Celladına: “Dünya barışı için son elli senede dünyada en çok Amerikalılar kendi çocuklarını feda etmişlerdir. Diye övgüler düzen ve celladınca madalyalarla ödüllendirilen bir sürü yenilmişlerle yönetilmeye başladık maalesef.
Galip zalimler, kimi İslam ülkesinde totaliter rejimlere geçit verip desteklerlerken, kimine ise demokrasi getiriyoruz diye ya gökten bomba olup yağıyorlar masumların, bebeklerin, kimsesizlerin üzerine ya da palet palet geçiyorlar ırzların, namusların üzerinden. Ümmeti Muhammed acınacak hale gelmiş, ellerine tutuşturulan silahlarla kardeşlerini vurmak, yok etmekle meşgul.
Bizler yenilmiş ve hatta kendi kendini yemiş bir medeniyetin çocukları olarak, “galiplerin erdemlerinden bahsedip”, ey büyük Amerika, ey büyük batı uygarlığı, sizin kurmuş olduğunuz muasır medeniyetler seviyesine çıkacağımıza azmü, cezmü, kast eyledik, ne olur bizi de aranıza alın, zulüm medeniyetinize, vahşetinize, barbarlığınıza ortak edin diye kul kapısında bekler gibi yalvaran gözlerle efendilerimize bakmaya, iltifatlarını havada kapışmaya zorlandık, şartlandırıldık on yıllarca!!!
Onlar tabii ki bu iltifatları, övgüleri, beklentileri karşılıksız bırakmadılar. Dünyaya barış(!) getirmek için ortaklık talebimizi kabul ederek bizi BOP eş başkanlığı ile ödüllendirdiler. Afganistan, Irak ve Suriye’nin işgalinde rol ve görev verdiler. Öyle ki, Suriye’nin talanı için bizimle ortak ordular kurdular.

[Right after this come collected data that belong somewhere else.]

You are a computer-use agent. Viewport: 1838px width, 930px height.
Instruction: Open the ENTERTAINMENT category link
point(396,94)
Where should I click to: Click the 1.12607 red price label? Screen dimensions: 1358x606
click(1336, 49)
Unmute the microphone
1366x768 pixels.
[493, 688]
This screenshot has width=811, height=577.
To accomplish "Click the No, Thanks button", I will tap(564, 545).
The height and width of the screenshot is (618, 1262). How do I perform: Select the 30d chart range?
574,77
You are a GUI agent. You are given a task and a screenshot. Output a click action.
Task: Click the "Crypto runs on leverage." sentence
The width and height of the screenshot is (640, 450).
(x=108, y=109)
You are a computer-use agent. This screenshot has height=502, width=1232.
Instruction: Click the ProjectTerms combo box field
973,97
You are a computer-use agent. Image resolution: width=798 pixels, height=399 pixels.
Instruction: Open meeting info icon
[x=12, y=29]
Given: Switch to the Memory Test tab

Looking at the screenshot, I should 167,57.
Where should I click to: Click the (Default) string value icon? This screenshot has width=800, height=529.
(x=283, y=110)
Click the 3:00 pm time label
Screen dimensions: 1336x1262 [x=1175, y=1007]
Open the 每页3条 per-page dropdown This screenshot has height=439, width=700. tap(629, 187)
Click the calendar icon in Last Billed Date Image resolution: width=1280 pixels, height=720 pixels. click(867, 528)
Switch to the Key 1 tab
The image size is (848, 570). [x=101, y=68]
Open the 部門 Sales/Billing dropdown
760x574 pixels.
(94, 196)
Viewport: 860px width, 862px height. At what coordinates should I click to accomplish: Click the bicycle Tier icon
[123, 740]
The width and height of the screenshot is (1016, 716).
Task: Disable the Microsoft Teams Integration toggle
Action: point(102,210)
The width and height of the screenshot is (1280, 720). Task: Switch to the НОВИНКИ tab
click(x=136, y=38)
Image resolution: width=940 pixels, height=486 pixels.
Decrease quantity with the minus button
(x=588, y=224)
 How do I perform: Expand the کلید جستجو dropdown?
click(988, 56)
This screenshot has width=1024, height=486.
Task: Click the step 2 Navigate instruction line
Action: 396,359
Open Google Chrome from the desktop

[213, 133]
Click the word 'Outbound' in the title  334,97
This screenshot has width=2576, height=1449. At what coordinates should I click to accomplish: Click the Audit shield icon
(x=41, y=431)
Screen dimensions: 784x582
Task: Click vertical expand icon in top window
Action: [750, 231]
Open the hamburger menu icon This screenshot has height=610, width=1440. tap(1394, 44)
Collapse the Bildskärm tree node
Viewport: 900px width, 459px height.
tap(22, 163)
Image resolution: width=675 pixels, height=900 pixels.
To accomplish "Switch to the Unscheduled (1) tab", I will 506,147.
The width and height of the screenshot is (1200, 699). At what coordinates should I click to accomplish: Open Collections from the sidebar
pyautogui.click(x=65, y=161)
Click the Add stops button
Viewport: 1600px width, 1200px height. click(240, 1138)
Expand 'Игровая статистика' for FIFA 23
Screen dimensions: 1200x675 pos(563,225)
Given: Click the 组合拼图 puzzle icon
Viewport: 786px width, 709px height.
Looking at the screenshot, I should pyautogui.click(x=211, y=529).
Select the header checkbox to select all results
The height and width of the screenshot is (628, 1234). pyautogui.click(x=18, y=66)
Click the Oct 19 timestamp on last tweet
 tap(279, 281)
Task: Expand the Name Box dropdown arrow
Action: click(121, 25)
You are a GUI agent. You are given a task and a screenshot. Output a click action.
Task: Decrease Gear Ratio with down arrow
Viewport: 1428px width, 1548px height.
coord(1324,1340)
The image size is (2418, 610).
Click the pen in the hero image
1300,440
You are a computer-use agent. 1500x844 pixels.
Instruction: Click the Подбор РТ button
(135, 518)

BOP’un en önemli amacı İsrail’in önündeki tehlikeleri bertaraf ederek güvenliğini garantiye almaktı. 28 Şubat döneminde Amerika’nın çocukları Ezher Üniversitesinin denkliğini ve çocuklarımızın aldıkları diplomaları iptal etmişlerdi. Çünkü Ezherde İhvan Müslüminden etkilenme tehlikesi(!) vardı. İhvanı Müslümin demek HAMAS demekti. Şimdi de El Mustafa Üniversitesinin denkliği İptal edildi. Çünkü Siyonist bir site El Mustafa tehlikesine dikkat çekmişti:
El Mustafa Üniversitesi Türkiye temsilciliği Dünya Kudüs Günü Münasebetiyle “KUDÜS EKSENİMİZDİR” konulu konferanslar düzenlemektedir. İsrail’i ilk tanıyan, NATO üyesi bu ülkede 6 Eylül 1980 tarihli Kudüs mitinginden dolayı darbe yapılmış, Kudüs gecesi nedeniyle postmodern darbe yapılmış Sincan’da tanklar yürütülmüştür. El Mustafa Üniversitesi Türkiye temsilciliğinin “KUDÜS EKSENİMİZDİR” konferansını görmezden gelmesi beklenemezdi. (Emin Güneş - Hürseda Haber)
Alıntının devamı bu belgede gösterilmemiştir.